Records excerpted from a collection
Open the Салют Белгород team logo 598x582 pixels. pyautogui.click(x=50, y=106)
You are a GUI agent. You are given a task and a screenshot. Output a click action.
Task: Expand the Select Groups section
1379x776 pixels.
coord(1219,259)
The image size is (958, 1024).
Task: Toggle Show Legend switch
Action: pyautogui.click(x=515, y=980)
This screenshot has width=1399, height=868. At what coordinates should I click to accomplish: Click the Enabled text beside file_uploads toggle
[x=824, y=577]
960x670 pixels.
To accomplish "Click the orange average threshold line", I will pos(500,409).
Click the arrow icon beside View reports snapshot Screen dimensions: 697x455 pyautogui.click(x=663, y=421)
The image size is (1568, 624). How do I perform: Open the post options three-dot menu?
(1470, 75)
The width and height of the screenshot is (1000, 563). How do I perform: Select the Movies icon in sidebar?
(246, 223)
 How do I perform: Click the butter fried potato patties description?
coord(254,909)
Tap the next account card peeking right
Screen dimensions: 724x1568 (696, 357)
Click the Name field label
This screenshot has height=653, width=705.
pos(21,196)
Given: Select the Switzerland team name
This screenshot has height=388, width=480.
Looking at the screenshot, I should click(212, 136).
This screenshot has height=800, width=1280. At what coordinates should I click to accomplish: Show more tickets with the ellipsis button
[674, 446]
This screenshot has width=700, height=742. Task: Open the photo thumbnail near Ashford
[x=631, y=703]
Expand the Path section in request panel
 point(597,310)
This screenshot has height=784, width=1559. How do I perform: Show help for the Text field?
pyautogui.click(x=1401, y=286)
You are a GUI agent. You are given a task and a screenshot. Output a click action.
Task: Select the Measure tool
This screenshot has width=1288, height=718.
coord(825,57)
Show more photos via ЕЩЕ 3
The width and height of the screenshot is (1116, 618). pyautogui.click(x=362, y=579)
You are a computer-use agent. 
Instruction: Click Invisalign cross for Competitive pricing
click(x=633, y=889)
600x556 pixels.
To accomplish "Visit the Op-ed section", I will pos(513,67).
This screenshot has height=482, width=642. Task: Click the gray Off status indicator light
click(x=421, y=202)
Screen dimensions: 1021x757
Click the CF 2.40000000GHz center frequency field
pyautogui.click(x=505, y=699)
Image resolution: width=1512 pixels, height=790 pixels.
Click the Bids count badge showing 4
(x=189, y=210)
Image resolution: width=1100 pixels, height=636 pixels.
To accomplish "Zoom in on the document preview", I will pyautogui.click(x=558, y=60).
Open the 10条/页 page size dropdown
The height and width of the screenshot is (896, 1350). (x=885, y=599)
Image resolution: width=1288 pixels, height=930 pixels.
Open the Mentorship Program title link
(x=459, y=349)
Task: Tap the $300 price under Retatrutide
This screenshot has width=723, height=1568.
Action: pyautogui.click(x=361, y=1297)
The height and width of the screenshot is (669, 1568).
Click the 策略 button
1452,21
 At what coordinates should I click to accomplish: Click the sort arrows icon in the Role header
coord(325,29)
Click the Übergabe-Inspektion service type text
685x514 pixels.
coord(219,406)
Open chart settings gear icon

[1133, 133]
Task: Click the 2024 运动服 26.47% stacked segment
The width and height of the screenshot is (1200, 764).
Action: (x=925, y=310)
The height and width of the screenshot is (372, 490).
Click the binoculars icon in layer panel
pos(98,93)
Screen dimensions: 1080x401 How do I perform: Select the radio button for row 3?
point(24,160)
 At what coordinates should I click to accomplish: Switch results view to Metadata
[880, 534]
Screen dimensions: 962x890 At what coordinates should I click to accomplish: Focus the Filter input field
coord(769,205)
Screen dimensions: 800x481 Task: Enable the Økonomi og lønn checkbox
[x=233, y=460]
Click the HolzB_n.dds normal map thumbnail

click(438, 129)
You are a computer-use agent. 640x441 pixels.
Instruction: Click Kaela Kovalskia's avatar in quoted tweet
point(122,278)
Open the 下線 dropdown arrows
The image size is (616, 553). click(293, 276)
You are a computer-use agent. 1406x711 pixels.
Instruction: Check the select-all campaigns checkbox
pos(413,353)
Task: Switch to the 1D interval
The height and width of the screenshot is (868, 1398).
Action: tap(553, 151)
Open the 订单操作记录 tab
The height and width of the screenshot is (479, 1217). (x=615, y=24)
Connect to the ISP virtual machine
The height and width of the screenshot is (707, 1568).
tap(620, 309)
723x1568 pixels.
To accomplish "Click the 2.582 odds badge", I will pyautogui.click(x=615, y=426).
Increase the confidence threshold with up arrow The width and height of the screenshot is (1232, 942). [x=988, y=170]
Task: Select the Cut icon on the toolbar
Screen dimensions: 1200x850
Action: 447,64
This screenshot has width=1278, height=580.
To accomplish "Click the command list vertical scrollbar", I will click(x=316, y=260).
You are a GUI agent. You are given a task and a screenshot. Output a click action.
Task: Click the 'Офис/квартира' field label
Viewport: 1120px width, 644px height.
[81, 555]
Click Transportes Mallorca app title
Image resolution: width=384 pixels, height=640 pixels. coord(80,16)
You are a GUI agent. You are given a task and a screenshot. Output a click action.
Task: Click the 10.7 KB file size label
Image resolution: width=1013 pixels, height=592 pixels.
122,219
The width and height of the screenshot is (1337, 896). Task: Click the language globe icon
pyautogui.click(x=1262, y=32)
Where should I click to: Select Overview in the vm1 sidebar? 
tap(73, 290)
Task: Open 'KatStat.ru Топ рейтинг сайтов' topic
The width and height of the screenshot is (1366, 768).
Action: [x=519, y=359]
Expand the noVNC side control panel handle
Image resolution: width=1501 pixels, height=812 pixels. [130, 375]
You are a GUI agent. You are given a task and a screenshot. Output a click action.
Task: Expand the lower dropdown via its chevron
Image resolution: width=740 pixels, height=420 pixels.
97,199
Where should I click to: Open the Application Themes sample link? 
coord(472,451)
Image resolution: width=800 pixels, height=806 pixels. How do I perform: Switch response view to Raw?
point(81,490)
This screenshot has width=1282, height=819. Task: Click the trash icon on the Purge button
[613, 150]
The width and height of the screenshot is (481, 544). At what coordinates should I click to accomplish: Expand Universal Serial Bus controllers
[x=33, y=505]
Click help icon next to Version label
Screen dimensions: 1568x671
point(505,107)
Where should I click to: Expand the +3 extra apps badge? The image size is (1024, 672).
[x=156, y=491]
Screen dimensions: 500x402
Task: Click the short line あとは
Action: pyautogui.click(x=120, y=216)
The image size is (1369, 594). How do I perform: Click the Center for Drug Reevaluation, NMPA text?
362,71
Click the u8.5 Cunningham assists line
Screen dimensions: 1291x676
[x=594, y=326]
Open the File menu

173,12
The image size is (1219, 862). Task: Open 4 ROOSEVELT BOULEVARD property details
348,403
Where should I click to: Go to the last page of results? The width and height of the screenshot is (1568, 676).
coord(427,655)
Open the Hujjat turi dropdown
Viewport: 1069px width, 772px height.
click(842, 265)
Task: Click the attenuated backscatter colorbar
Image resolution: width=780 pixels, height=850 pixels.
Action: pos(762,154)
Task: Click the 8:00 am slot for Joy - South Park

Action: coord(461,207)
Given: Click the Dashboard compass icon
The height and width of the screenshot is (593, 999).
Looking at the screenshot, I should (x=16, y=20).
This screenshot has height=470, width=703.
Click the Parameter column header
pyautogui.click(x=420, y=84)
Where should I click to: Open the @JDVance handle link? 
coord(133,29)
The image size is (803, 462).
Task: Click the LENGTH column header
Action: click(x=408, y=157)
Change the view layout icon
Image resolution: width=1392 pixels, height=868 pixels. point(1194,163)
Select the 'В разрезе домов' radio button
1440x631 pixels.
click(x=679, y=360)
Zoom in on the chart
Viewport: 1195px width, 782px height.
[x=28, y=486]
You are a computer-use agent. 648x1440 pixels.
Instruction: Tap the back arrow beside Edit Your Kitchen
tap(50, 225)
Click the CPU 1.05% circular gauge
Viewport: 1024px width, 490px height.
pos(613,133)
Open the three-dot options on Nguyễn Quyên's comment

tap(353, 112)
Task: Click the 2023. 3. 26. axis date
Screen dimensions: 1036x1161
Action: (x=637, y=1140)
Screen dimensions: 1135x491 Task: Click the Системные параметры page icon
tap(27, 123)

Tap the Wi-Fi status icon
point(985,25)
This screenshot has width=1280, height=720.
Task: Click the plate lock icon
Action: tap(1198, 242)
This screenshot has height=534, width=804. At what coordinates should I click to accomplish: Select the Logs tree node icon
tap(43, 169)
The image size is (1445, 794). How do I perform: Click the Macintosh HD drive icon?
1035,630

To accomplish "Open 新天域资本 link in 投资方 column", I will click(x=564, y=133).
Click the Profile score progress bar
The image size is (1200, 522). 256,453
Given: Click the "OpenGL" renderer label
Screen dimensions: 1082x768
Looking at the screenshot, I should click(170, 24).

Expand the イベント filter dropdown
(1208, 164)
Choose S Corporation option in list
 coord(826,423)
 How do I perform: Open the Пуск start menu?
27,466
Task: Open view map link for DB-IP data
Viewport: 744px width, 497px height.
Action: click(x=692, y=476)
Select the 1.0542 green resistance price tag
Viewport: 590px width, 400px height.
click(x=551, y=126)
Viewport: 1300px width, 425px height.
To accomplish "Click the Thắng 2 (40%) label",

**What is needed**
Only one stretch of the data above is needed. Restate it word for word, from the line containing "Increase the confidence" through the line containing "This screenshot has width=1278, height=580.", both ends included.

**Answer box**
Increase the confidence threshold with up arrow The width and height of the screenshot is (1232, 942). [x=988, y=170]
Task: Select the Cut icon on the toolbar
Screen dimensions: 1200x850
Action: 447,64
This screenshot has width=1278, height=580.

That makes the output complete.